Als ich dann nach drei Wochen aus dem Krankenhaus entlassen wurde, wusste ich schon, dass ich nur eine Woche zu Hause sein sollte. Eine Kur in Bad Mergentheim in der Kurklinik Dr. Vötisch war angesagt. Es war mir natürlich recht, denn ich war schon noch ziemlich schlapp, aber ich hatte damals eine 7jährige Tochter, die mich auch noch brauchte. Sie wurde nämlich jedes Mal, wenn ich außer Gefecht gesetzt war, ziemlich schlecht in der Schule und die Lehrerin hat noch nicht einmal nach dem Grund gefragt. Aber ich möchte diesen Punkt jetzt nicht vertiefen, habe mich damals darüber genug aufgeregt.
Zum Glück hat meine liebe Familie mich sehr unterstützt.

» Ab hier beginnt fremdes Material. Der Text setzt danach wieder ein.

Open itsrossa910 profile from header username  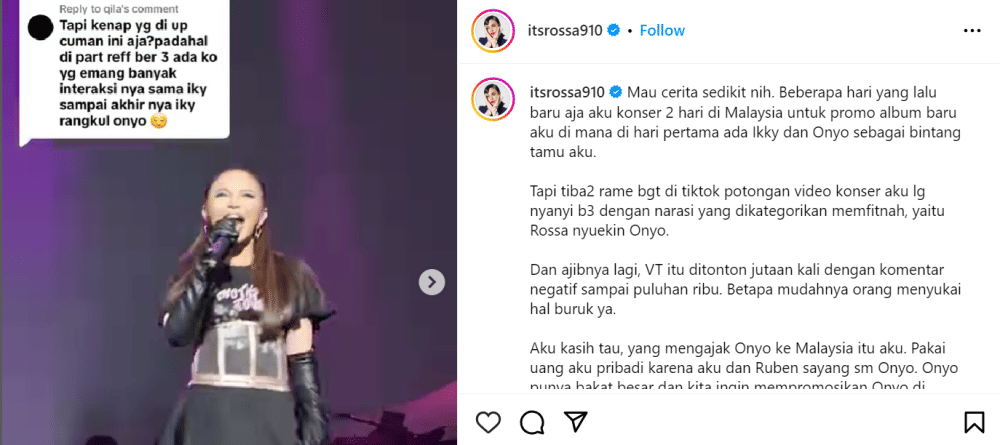(566, 31)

Die Kur hat mir allerdings sehr gut getan. Wie gesagt, dort wurde ich auch über meine Krankheit aufgeklärt. Ich hatte eine gute Zeit dort und habe mich auch sehr gut erholt. An Heiligabend bin ich dann wieder zurück nach Hause gekommen. Es war so das schlimmste Weihnachtsfest, das ich im meinem Leben erlebt habe.

Aber wie man sieht, die Sorgen waren alle umsonst!

So, jetzt muss ich bei diesem Regenwetter mal schnell mit meinem Hund raus.